Jury Weighs Damages in Smoker Case
04/06/00
MIAMI (AP) - A federal judge decided to lift a gag order in a landmark tobacco industry trial hours after a state jury began deliberating whether to award damages to three smokers with cancer.
The jury began deliberations Monday on a request for $13.2 million in compensatory damages against the nation's five biggest cigarette makers. The deliberations were to resume today.
The pivotal question on a complicated 18-page verdict form asks whether smoking was the legal cause of cancer in Frank Amodeo, Mary Farnan and the late Angie Della Vecchia.
Besides the compensatory request, the industry fears a $300 billion punitive award for an estimated 500,000 sick Florida smokers. It is the first such case to make it trial.

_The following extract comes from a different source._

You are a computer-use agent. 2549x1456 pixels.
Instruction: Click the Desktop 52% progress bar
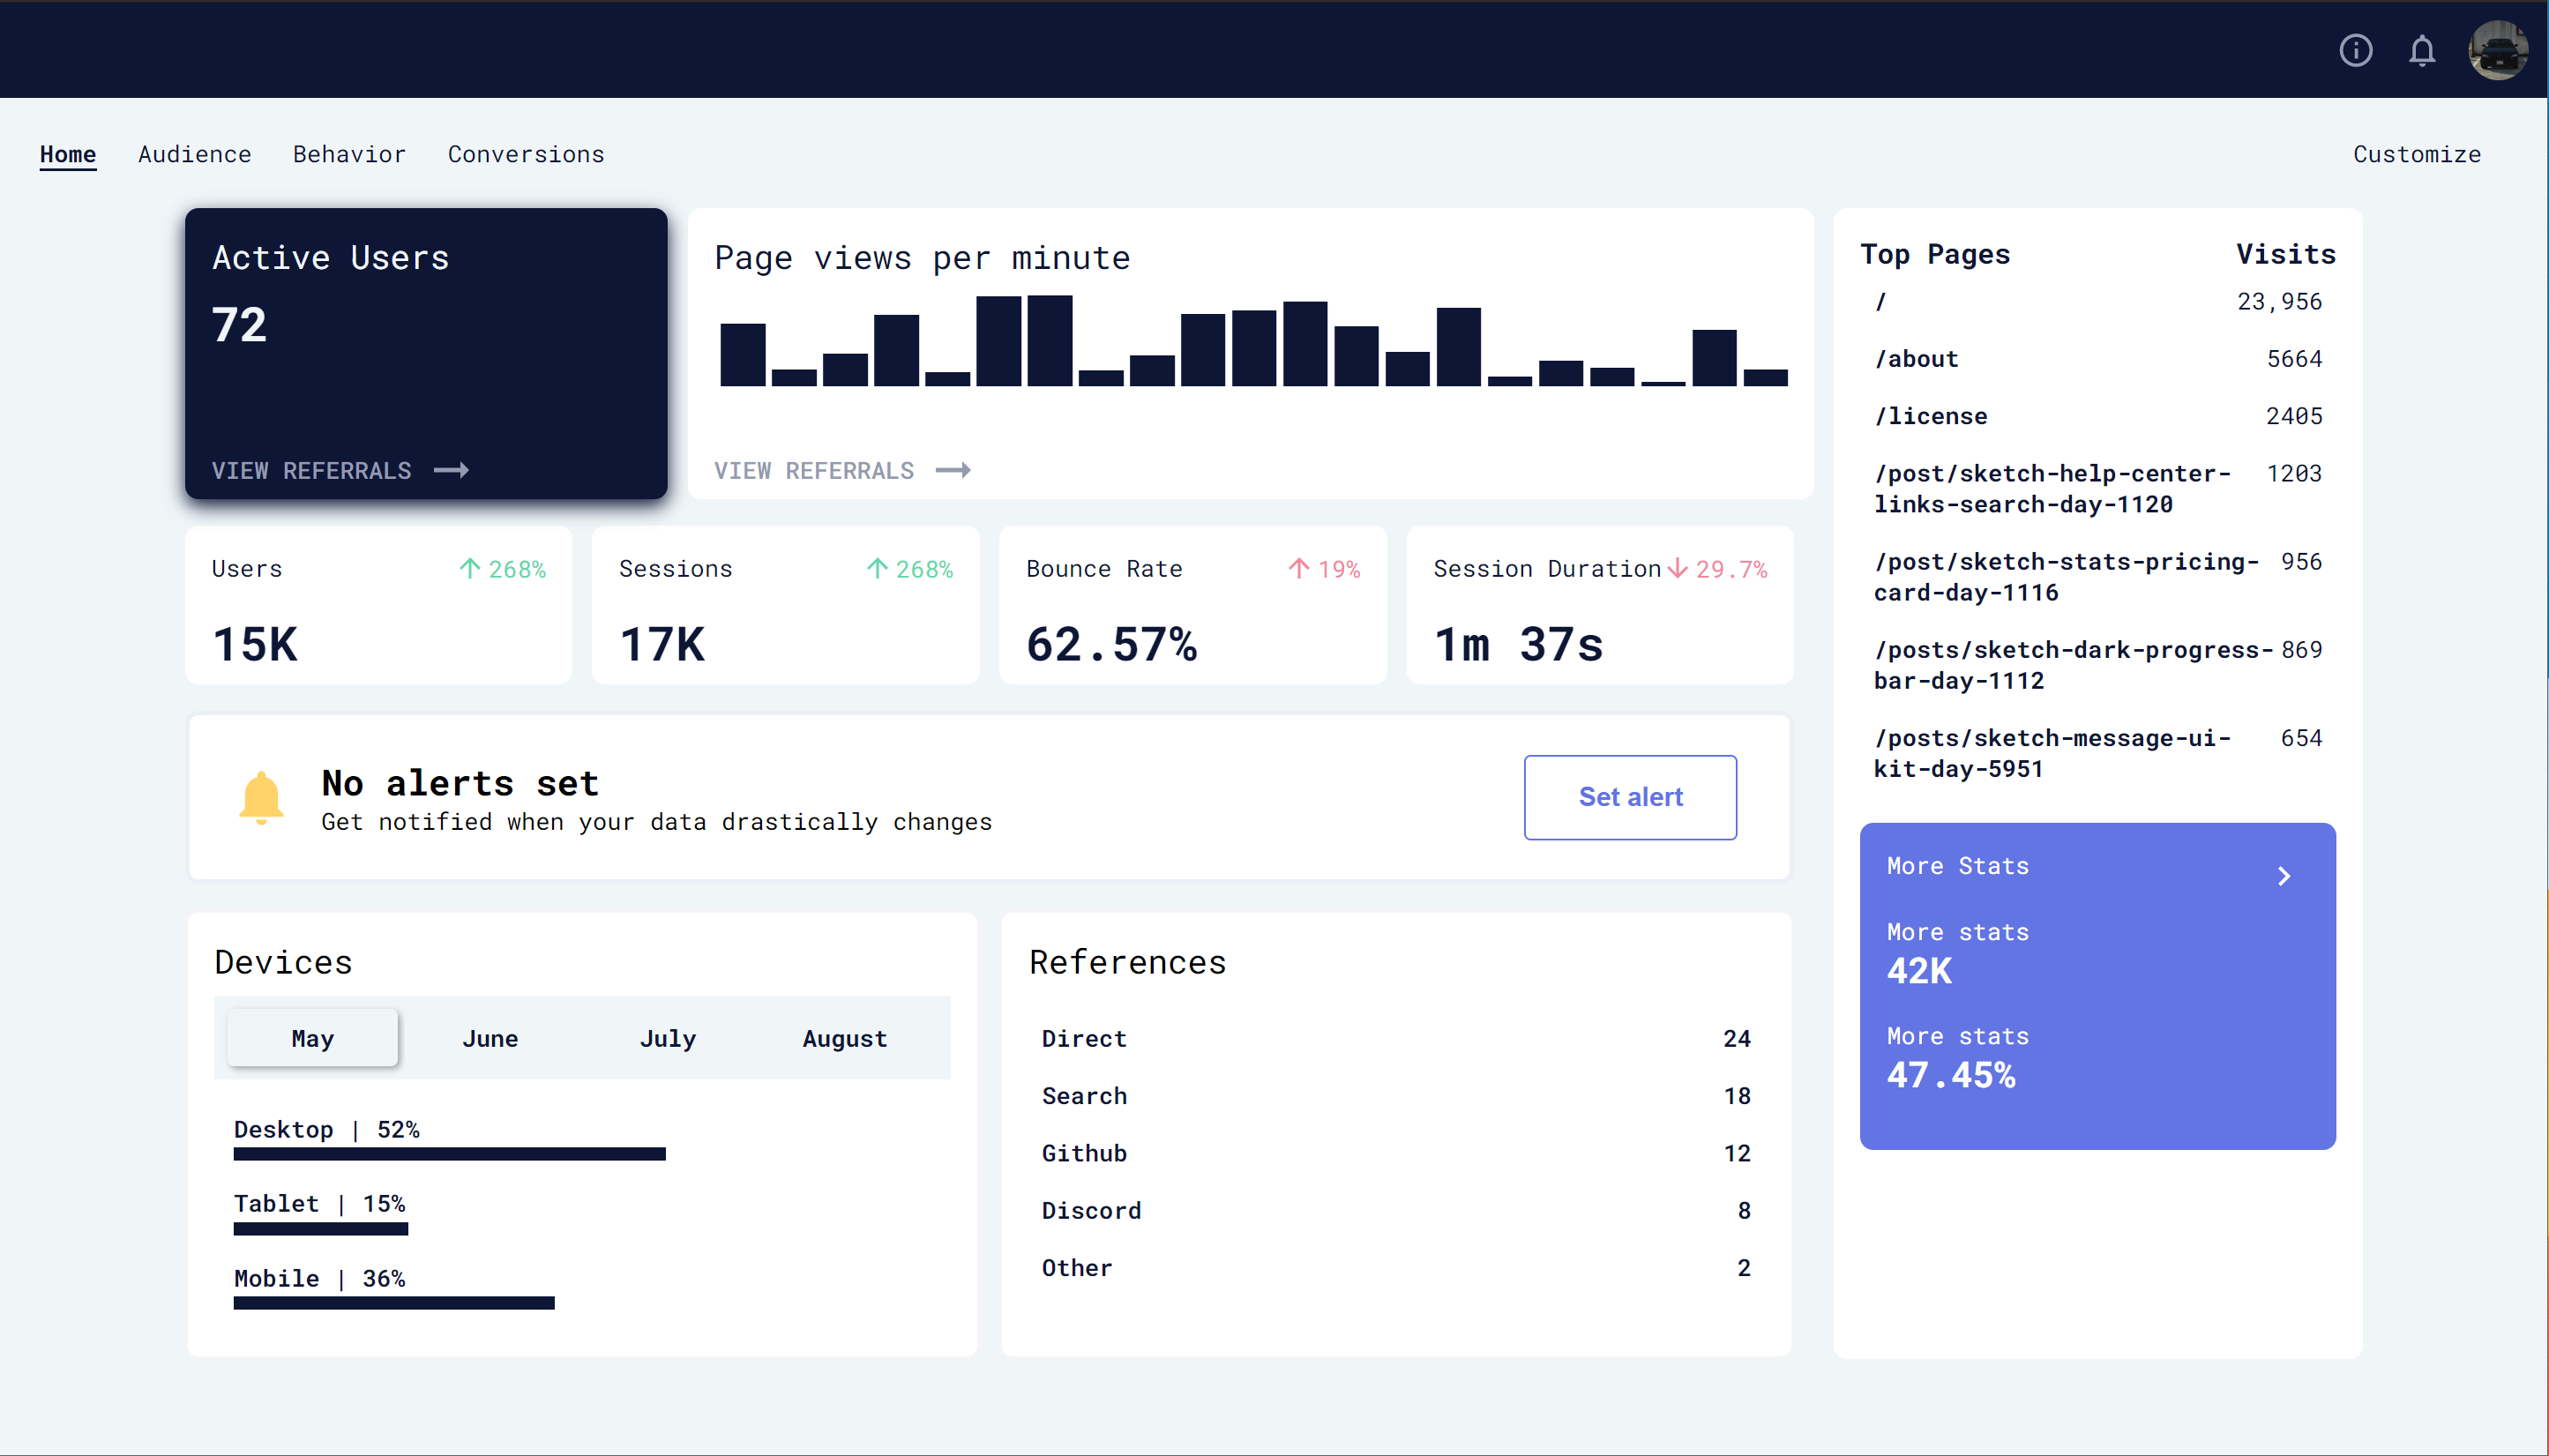[449, 1154]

North Carolina, the nation's No. 1 tobacco producer, passed a law Wednesday to shield the state's cigarette makers from the potentially crippling jury award in the Florida case. The law sets a cap of $25 million on the amount a company has to post as bond while appealing a punitive-damage verdict.
Already, Virginia, Kentucky and Georgia have quickly approved laws limiting the bond cigarette companies would have to post. Virginia and Georgia approved a $25 million limit; Kentucky set it at $100 million.
The news media welcomed the judge's decision allowing attorneys, their companies and smokers in the case to speak publicly for the first time in 18 months, but trial lawyers didn't rush to comment.
In a 20-page opinion, U.S. District Judge Adalberto Jordan ruled state Circuit Judge Robert Kaye's ``broadly sweeping injunction on speech'' silencing the parties since October 1998 was ``facially unconstitutional.''
He noted the gag order was overbroad and never-ending and saw newsworthiness in ``the unprecedented scope of the plaintiff class (of smokers) and the staggering amount of money at stake.''
Dow Jones & Co., publisher of The Wall Street Journal, led five publishing companies in challenging the gag order.
Smokers' attorney Susan Rosenblatt declined comment until the issue is raised again with Kaye. A call for comment from lead industry attorney Dan Webb was not returned.
The defendants are Philip Morris Inc., R.J. Reynolds Tobacco Co., Brown & Williamson, Lorillard Tobacco Co., Liggett Group Inc. and the industry's Council for Tobacco Research and Tobacco Institute.